*** Provided passage ***

At the end of the 19th century, Skagen was a small town of approximately 2000 inhabitants. It was difficult to get to Skagen because it had no harbour until 1907 and the railway line to the town was only completed in 1890. Despite this, it was during this period that Skagen became the centre of one of the most famous artist colonies in Scandinavia. There are several reasons why Skagen became the gathering place for a large group of artists. It was generally the very young, less established artists who journeyed to the tip of Jutland. The first artists who came to the town at the beginning of the 1870s had met at the Royal Academy of Art in Copenhagen and recommended the town to one another. There was also an abundance of plein air motifs in Skagen, the town had a local population who were usually willing to model for a modest fee, and social and professional fellowship was also a major factor for many artists.

*** End of Provided passage ***
*** Dataset extract ***

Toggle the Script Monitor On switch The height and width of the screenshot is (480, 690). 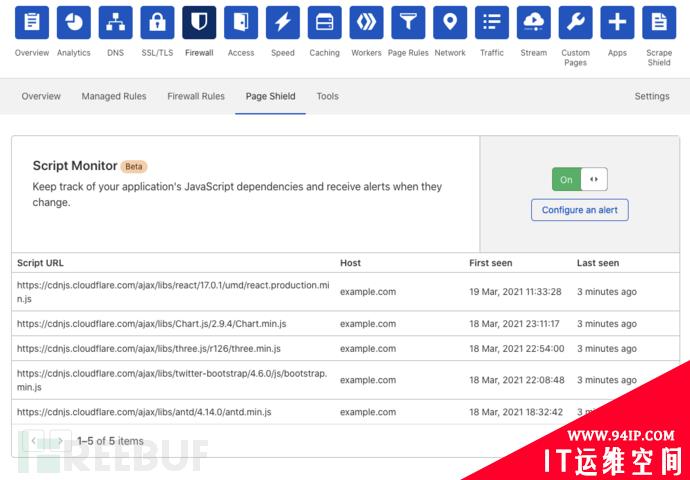(x=580, y=179)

*** End of Dataset extract ***

Required work
Go on with the text about the Skagen artist colony, starting right after its last sentence. The listing is not needed for anything here.

Reply to the task
The artist colony in Skagen was part of an international phenomenon. Not only because artists came to the town from other countries, but also because there were artist colonies in several other places in Europe, Russia, and North America at the time. The colony in Skagen was also visited by authors, composers, musicians, singers, craftspeople, and actors, several of whom were among the most prominent cultural personalities of the era in Denmark and Scandinavia.
Around 1900, the colony’s influence on Danish art had started to fade, but in 1908 Skagens Museum was founded in Brøndum’s dining room by the artists Michael Ancher, P.S. Krøyer, and Laurits Tuxen, as well as hotel proprietor Degn Brøndum and pharmacist Victor Chr. Klæbel. By the time the museum building was completed in 1928, the collection consisted of 325 works, and with the fusion with Michael and Anna Ancher’s House and Drachmann’s House in 2014, the collection now houses almost 9000 works.